Clinical director at St Luke's Hospital Professor Garry Courtney said it is a "very unfortunate situation" that has arisen in Kilkenny.
"We have about 74 children who need insulin pumps, half of them are on insulin pumps already and the other half are being assessed," he said.
Not all will need pumps, he said, but the hospital is "very sorry" for the current delays to the service.
"We have suspended the service because we've only seven specialised nurses, for diabetes, who do children and adults, and two of them have left recently and we're recruiting, we have recruited, successfully, replacements but they have to be trained because it's a very specialised service," Prof Courtney explained.
The hope is that some patients will be put on the pump in July, more in August, and that the service will have cleared its backlog by September.
Asked about families who have no set date for when their children may start training on an insulin pump, he said: "That's very regrettable but at the moment we're training our nurses.
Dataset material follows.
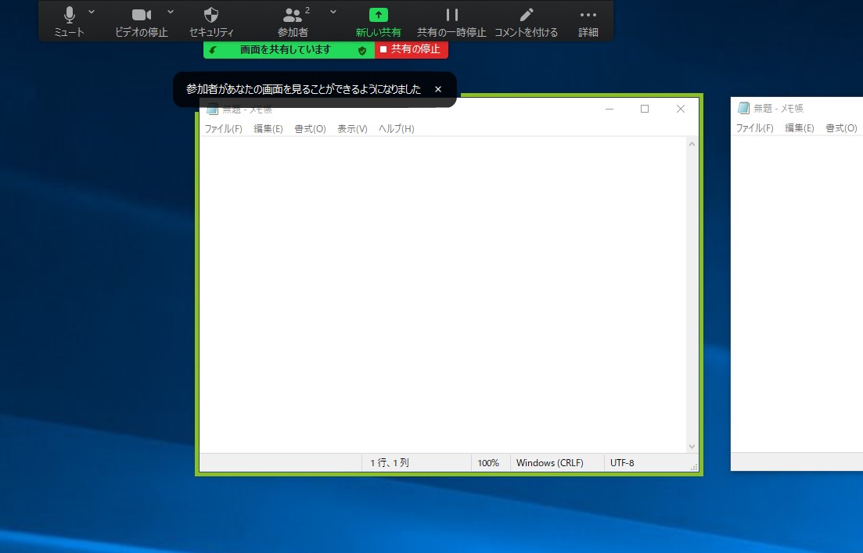Dismiss the screen-sharing notification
That's a very specialised job."
In a statement to RTÉ News, advocacy group Diabetes Ireland said the situation is "another example and illustration of under-resourcing in hospital-based diabetes teams" and how the lack of health services planning, the absence of diabetes registries and audits and "no national strategy" affect people living with diabetes.
The group wants a task force established to develop a national diabetes strategy, to avoid future issues.
In the meantime, it is a waiting game for families.
"It's just heartbreaking," Gillian Barron says, "because Emily has to go every day getting injections with us knowing she might not get a pump like Leah has, something that could make a big change to her. It’s heartbreaking".